Australia is in the grip of a “bankocracy”, in which four banks control our access to money. Their profits, and therefore the salaries of their executives, depend on both the volume and the value of their assets growing.

The volume of their assets (that is, the number of loans) increases because Australians believe the only way to increase their wealth is to borrow 80 per cent to 100 per cent of the value of one or more houses. And the value grows because the banks’ customers compete with each other to buy the houses and push up their prices and therefore the size of their loans.

The more house prices rise, the greater the banks’ profits. As US investment guru Charlie Munger says: “Show me the incentive and I’ll show you the outcome.”

The way real estate works in Australia is that the federal government and banks encourage demand for it while state and local governments restrict the supply of it.

via Mojo

The dirty little secret that keeps Australian housing wildly unaffordable

by Alan Kohler in Sydney Morning Herald SMH  

It’s not just that renters are in the minority – some minorities have real power – but the nation’s attitude to housing is deeply ambivalent and well hidden.

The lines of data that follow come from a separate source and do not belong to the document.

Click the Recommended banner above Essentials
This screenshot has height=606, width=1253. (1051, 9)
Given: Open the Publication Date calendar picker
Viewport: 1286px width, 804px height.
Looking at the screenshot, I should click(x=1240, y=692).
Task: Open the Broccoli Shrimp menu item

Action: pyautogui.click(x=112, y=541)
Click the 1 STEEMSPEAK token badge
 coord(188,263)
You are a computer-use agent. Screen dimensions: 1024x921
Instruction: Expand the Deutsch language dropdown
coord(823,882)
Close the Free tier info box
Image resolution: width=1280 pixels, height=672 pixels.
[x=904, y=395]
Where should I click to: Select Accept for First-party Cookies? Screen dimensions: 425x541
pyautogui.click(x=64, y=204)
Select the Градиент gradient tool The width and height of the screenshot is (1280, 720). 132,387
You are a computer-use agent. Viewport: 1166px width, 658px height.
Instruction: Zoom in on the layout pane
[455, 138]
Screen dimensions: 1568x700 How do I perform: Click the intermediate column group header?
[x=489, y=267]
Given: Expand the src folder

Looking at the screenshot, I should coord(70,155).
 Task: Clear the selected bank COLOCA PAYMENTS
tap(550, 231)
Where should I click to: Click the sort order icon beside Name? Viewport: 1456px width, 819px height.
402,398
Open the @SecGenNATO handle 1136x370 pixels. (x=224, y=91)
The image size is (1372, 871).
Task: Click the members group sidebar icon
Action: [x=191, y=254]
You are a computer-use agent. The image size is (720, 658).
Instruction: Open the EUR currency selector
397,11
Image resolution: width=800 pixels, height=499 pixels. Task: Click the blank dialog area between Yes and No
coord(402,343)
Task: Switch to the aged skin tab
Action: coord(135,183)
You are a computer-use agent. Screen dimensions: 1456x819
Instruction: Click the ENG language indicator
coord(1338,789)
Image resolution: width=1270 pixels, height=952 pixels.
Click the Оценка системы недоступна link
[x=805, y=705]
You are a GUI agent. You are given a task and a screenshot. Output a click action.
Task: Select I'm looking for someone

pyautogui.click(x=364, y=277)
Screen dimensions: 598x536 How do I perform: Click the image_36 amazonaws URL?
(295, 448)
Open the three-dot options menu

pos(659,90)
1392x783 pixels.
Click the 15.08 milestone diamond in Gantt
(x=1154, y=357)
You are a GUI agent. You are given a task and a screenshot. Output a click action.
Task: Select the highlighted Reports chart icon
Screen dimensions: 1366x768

There has been, and still is, a public dialogue about the problem of housing affordability and plenty of sympathy expressed for the disenfranchised, but the majority who own a house are quietly happy with their high prices, and economists and businesspeople approve of the economic “wealth effect”. Also, the minority who don’t own a house talk about the property ladder and the need to get on it. The idea of housing as the main, if not the only, form of real wealth creation for ordinary people is deeply embedded in the national psyche. Superannuation is starting to rival it but is still a long way behind.

That means doing something about it requires true political leadership – that is, doing something right that’s unpopular. Study after study on the subject has concluded that the high price of housing is leading to dangerous inequality and distorting the economy and society, yet political leaders have never tackled it effectively, for obvious reasons.

The fact that one of the three least-populated countries on earth contains the world’s second-most expensive housing is a national calamity and a stunning failure of public policy. For decades, political leaders have paid lip service to housing affordability, while doing nothing that would bring prices down. In fact, most of the big political decisions have done the opposite.